In this report, our patient was an unusual case with early-stage metachronous multiple lung cancers and treatment-naïve EGFR L858R/T790M mutations in two tumors seven years after right middle lobectomy. How do we explain this phenomenon? On the one hand, these three tumors (T2–T4) could be diagnosed as mMPLC based on the current diagnostic criteria.2-5 On the other hand, treatment-naïve NSCLC with EGFR T790M mutation is rare, and has only been reported in around 2% of patients with EGFR-mutant lung cancer.18 Furthermore, concurrent mutations in EGFR L858R/T790M have been reported in around 0.5% of EGFR mutation-positive patients before exposure to EGFR-tyrosine kinase inhibitors (TKIs).19 In this report, T1 and T2 shared the EGFR L858R/T790M mutation, suggesting that these two lesions might have originated from a common ancestor. However, despite being provided with all this evidence, we were unsure whether T2 was an IM or not, and it was determined that the results needed to be combined with the patient's prognosis in order to make an accurate judgment. Long-term follow-up and survival data would also be critical in substantiating our observations.

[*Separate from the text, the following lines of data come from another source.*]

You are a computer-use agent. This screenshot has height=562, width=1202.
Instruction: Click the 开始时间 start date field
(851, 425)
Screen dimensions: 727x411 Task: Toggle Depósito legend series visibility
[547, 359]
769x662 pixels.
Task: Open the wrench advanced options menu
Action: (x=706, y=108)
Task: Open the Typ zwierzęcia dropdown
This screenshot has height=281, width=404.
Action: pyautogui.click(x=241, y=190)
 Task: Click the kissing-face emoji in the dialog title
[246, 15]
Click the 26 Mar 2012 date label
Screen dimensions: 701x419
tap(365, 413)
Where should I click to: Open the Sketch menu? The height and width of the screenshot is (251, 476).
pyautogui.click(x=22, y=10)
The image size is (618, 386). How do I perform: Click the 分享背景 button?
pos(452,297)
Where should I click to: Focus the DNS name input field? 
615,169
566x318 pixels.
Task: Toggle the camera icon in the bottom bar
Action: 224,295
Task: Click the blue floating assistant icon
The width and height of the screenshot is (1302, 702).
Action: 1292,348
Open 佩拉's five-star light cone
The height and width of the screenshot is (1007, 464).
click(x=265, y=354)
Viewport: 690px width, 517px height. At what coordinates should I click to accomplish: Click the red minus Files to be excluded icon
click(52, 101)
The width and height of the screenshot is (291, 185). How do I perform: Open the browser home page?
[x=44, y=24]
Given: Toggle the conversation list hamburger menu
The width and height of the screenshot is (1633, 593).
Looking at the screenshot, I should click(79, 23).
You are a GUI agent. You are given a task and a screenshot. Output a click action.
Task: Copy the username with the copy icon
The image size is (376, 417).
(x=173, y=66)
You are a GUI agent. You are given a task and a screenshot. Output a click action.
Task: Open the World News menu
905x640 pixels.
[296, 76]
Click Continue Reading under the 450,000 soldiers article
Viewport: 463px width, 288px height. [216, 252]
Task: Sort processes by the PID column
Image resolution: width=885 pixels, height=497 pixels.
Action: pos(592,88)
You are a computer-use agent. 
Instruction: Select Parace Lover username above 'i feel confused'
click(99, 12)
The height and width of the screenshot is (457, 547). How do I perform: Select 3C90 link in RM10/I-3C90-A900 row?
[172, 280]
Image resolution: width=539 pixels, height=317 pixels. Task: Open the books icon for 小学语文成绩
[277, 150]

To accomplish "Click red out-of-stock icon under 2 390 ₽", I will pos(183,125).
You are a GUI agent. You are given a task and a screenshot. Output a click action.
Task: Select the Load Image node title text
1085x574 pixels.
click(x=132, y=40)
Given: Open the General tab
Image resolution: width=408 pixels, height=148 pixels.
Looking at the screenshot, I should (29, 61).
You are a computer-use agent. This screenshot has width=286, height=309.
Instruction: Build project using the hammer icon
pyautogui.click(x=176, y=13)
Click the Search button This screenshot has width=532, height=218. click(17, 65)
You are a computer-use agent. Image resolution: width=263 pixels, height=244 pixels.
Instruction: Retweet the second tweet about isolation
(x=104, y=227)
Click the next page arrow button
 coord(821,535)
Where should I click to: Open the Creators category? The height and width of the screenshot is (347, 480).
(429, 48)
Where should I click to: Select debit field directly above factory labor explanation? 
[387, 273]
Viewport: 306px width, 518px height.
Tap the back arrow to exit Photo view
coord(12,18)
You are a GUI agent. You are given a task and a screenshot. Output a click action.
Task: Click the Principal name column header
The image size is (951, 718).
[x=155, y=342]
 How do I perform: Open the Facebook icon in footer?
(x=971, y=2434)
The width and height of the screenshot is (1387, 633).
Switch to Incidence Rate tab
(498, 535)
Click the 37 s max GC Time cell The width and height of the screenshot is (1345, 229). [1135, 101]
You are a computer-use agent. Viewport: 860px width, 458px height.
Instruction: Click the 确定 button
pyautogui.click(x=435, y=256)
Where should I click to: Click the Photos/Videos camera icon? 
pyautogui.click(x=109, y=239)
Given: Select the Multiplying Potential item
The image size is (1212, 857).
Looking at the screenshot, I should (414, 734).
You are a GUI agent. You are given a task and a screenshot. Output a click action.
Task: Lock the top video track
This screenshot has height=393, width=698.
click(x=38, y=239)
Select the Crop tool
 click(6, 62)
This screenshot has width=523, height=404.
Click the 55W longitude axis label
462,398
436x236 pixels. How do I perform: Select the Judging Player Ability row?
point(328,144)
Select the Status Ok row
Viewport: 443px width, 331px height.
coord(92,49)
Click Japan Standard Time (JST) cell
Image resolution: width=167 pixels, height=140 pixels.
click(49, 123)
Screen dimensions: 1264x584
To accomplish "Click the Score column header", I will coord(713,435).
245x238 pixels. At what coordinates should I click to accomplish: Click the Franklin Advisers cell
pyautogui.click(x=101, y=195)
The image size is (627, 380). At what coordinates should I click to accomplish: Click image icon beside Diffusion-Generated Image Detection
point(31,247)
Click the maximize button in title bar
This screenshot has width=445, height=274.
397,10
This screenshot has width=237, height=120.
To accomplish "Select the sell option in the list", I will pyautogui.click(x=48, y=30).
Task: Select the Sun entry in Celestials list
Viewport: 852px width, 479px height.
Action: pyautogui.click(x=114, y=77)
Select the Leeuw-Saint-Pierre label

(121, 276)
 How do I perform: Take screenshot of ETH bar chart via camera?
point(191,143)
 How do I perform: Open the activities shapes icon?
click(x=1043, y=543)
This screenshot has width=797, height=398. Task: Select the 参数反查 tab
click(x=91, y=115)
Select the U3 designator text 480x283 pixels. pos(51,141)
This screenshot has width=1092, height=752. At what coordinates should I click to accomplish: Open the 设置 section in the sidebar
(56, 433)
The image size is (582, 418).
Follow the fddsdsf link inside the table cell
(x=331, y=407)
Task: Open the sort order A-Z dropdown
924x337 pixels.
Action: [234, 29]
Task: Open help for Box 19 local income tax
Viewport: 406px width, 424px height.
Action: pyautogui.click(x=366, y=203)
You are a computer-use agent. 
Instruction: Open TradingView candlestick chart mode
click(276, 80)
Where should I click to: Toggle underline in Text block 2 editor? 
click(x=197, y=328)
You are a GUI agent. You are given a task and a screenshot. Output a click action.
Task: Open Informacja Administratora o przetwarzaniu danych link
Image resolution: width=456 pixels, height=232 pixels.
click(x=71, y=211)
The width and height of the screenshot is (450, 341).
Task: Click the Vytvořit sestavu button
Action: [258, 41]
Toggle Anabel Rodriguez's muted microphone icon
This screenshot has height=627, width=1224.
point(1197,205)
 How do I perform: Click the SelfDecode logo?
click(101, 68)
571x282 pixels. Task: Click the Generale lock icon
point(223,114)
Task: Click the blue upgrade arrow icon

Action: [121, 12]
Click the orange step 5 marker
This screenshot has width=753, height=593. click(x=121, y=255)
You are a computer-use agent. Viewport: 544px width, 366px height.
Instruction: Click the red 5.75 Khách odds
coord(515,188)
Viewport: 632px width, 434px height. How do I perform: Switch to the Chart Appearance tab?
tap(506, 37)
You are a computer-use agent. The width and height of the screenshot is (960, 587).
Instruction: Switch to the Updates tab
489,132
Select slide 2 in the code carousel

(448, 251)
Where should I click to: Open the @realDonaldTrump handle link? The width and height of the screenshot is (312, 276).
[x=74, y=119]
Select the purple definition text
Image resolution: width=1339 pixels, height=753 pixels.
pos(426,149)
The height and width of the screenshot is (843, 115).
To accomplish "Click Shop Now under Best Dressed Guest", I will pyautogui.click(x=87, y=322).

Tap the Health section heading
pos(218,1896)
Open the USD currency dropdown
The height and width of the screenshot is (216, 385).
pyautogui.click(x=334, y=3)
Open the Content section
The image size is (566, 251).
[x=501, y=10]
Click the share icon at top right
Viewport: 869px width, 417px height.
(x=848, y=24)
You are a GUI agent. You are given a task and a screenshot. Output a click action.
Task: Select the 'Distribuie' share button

This is the first case, to our knowledge, of metachronous lung adenocarcinoma harboring EGFR L858R/T790M mutations in a treatment-naïve non-small lung cancer (NSCLC) patient. Comprehensive clinical and molecular analysis may be helpful in differentiating MPLC from IM. Due to the ambiguous criteria for the diagnosis of MPLC, more emphasis should be placed on this in future studies.
Disclosure
Shanbo Cao is an employee of Acornmed Biotechnology Co., Ltd. All other authors have nothing to disclose.